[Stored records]
---

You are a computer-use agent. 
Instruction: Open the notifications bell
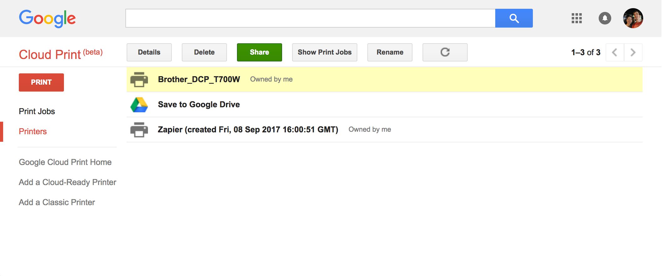[x=605, y=18]
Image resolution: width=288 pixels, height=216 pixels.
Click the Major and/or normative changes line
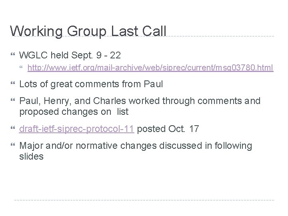(x=136, y=146)
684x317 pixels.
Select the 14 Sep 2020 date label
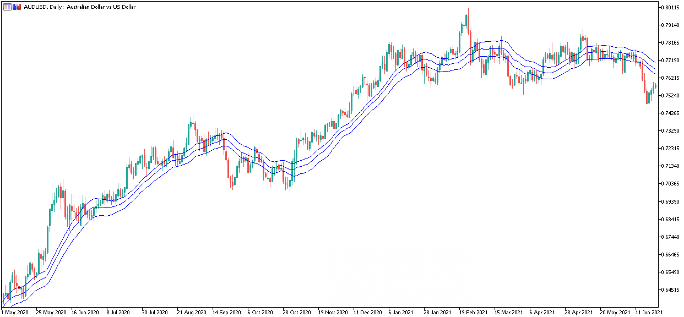point(228,312)
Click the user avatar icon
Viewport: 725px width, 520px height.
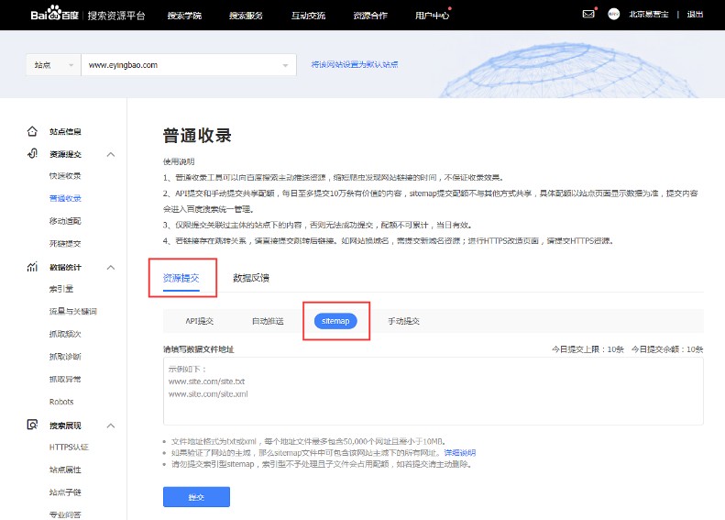[614, 15]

---

• **Task statement**: Give the lines above again exactly, from the one containing "Instruction: Open the notifications bell" to the one containing "Click the user avatar icon", both included, but leave out the pictures.

• **Solution below**:
Instruction: Open the notifications bell
[x=605, y=18]
Image resolution: width=288 pixels, height=216 pixels.
Click the Major and/or normative changes line
(x=136, y=146)
684x317 pixels.
Select the 14 Sep 2020 date label
point(228,312)
Click the user avatar icon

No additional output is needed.